Android runs on Linux, and device drivers for storage, whilst modular, are compiled into the kernel. So unless you are distributing a custom Android image, you cannot post-install install a driver on someone's device.
There has been discussion like this on the mailing list here.
In my application I need to delete file with sensitive information. For that I'm writing to file some garbage generated by random bytes and then deleting using File.delete() method, like here:
long size=file.length();
Random r=new SecureRandom();
OutputStream os=new BufferedOutputStream(new FileOutputStream(file));
while(size > 0)
{
os.write(r.nextInt());
size--;
}
os.close();
file.delete();
So the question is: does this method guarantee that if someone will undelete file one will find only garbage instead of real content? I'm not completely sure that writing to file would guarantee that the same sectors in underline Linux filesystem will be overwritten... Please give a hint - what to do - to be sure that file content is destroyed.
No, it doesn't guarantee that. The reason for that is the filesystem implementation underneath - it is not forced by any standards to ever overwrite existing data. A fully valid, (POSIX-)standard-conforming way of implementing a write operation for a filesystem is to allocate a brand new block of storage, put your "new" data into there, and then change the block structure of the file in such a way that the new data block is referenced for the location you write in the file and the previously-used data block is "released" - whatever that means in detail. After that, you can't access the old data anymore (through the filesystem) but it's still on disk, so save erasing the entire storage medium you're not erasing the traces.
Many filesystem implementations of functionality like snapshots or replication rely on this mechanism (Copy-On-Write). Linux Btrfs or Solaris ZFS use it extensively. I think Android's YAFFS does too. As Chris mentioned, the wear leveling FTL in any flash memory will behave like that as well.
The answer that's usually given how to deal with this problem on filesytems employing copy-on-write is to never have it occur in the first place. I.e. encrypt the file when writing it, and "throw away the key" when deleting the file.

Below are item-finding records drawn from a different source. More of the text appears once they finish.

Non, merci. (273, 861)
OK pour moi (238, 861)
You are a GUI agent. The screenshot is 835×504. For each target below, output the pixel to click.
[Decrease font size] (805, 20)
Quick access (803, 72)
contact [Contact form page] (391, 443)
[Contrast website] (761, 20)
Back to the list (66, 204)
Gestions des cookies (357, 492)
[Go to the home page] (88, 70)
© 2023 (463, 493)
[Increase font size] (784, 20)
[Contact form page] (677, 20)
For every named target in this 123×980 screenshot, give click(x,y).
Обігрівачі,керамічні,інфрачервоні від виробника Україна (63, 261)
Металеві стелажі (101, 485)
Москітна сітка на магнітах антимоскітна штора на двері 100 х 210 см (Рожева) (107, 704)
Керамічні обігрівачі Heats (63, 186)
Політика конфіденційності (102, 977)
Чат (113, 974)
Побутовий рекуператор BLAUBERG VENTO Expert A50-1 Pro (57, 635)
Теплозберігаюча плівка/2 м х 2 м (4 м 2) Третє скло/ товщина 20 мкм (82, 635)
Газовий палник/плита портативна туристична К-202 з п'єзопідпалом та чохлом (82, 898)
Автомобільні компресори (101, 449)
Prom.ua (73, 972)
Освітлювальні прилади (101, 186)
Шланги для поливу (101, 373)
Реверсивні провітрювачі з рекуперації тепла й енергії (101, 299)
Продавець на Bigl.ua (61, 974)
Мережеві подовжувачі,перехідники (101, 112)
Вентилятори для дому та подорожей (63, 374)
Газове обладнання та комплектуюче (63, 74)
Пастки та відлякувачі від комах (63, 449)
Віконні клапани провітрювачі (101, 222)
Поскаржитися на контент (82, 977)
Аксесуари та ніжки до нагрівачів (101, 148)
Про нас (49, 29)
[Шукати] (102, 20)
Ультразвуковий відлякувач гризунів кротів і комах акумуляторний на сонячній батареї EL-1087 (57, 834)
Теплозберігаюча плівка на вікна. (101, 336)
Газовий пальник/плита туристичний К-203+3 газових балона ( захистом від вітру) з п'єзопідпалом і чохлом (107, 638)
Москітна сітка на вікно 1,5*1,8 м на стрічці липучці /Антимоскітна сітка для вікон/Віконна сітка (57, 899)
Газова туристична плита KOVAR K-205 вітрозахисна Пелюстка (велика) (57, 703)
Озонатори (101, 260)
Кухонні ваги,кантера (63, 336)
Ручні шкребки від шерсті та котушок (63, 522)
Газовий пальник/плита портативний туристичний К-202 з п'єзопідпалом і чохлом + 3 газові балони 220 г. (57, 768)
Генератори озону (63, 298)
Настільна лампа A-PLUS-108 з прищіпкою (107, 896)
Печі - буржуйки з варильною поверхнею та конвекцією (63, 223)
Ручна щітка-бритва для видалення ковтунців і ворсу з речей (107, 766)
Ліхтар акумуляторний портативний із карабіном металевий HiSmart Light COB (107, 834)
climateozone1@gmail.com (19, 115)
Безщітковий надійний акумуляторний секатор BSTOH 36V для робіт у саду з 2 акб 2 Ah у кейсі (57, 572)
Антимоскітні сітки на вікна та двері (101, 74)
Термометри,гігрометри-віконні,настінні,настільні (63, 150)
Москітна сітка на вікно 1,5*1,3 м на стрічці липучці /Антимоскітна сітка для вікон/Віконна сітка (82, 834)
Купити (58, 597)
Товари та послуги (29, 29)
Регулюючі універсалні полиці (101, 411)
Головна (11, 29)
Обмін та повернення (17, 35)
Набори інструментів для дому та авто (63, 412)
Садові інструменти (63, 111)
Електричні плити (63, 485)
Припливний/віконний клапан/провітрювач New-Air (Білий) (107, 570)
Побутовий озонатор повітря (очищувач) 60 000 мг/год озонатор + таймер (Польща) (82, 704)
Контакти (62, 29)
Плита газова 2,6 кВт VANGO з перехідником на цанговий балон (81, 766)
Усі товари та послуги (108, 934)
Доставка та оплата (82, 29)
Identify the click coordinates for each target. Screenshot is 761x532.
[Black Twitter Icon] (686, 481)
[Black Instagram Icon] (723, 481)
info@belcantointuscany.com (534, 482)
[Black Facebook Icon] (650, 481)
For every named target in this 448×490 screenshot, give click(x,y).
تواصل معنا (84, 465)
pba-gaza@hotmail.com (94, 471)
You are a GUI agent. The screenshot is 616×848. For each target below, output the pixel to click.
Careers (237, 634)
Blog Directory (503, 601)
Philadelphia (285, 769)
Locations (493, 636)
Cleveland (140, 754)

What you can't decrypt you can't recover ... but I agree there's the chicken-egg problem of where/how to store the encryption key.
No, it does not guarantee that the original blocks are overwritten - on a flash device it's extremely unlikely that they would be, though one might need tools below the O/S level or even below the chip data sheet interface level to do the recovery.
You really cannot guarantee erasure except if you have flash memory with no on-board controller that can substitute blocks and repeatedly erase and overwrite it from its low level driver, or you physically destroy the media.
If you are talking about the SDcard with a fat filesystem, I believe based on past recovery of an accidentally saved back picture edit that linux doesn't even try to write back to the same blocks of the file system.
You can confirm that the data is still recoverable by putting the card in a linux box and grepping the raw device file for something known to be in the deleted file; unfortunately this will not prove that the data might not still be there in a block that's been re-mapped by the device driver or an on-chip controller, and potential accessible by a lower-level tool.